由紀さおり「夜明けのスキャット」昭和44年 作詞:山上路夫、作曲:いずみたく

 不思議な曲です。ワンコーラスまるまる歌詞なし、スキャットだけという思い切った曲です。2番は歌詞ありです。透き通る歌声、夜にぴったりです。

 もともとスキャットの部分だけ「夜のバラード」(1)という夜のラジオ放送のテーマ曲に使われたそうです。由紀さおりさんはデビュー当初ヒット曲がなくCMやTVラジオ主題歌の仕事が多く、明治製菓のCMも歌っていました。あの有名な「チョッコレート、チョッコレート、チョコレートは明治」も由紀さんです。このラジオ番組は明治製菓の提供だったので由紀さんがテーマ曲の歌手に誘われたということです。作曲のいずみさんが走り書きで書いた楽譜を渡され、その場で「適当に言葉をつけて歌って」と言われたそうです。それでスキャットになったわけです。こんないい加減な経緯で出来た曲ですが番組で放送してみると、問い合わせが殺到しました。そこで歌詞もつけてレコード化されたのです(2)。昭和44年3月10日にリリースされ、100万枚以上の大ヒットになりました。そして同年末の第20回NHK紅白に初出場しています。

 後年、米国のジャズオーケストラ”ピンク・マルティーニ”と由紀さんのコラボアルバム「1969」が世界的大ヒットし(3)、再び「夜のスキャット」が注目されました。

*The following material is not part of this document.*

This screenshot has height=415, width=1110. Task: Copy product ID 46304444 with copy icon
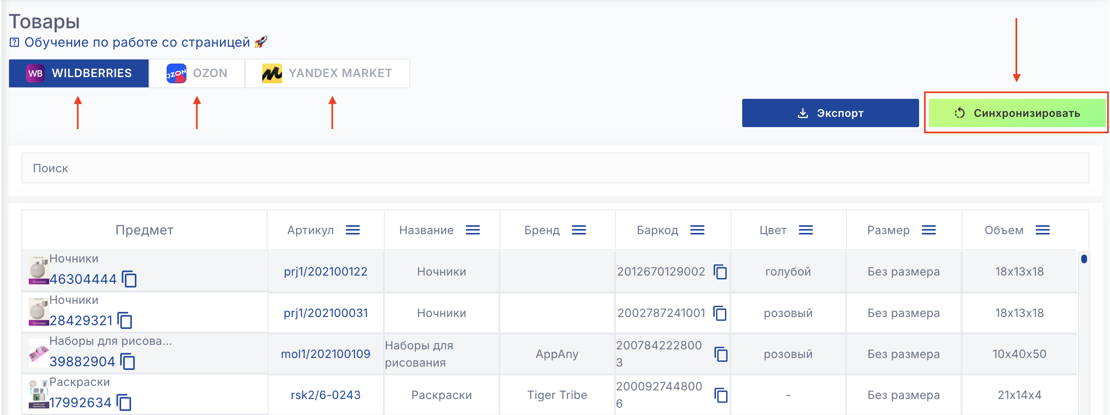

 皆様、静かな夜にぜひ由紀さんのスキャットをお聴きください。2022/11/30(院長)

 

(1)東京放送(現在のTBS)放送期間:昭和41年6月20日 - 46年9月30日、放送時間:月-金 22:40-23:00

(2)この経緯は由紀さおり著「明日へのスキャット」集英社にしるされています。

(3)2011年10月にリリース。カナダ、シンガポール、米国、ギリシャ、日本でチャート獲得。他の「ピンクマルティーニ」作品もおすすめです。院長お気に入りのバンドです。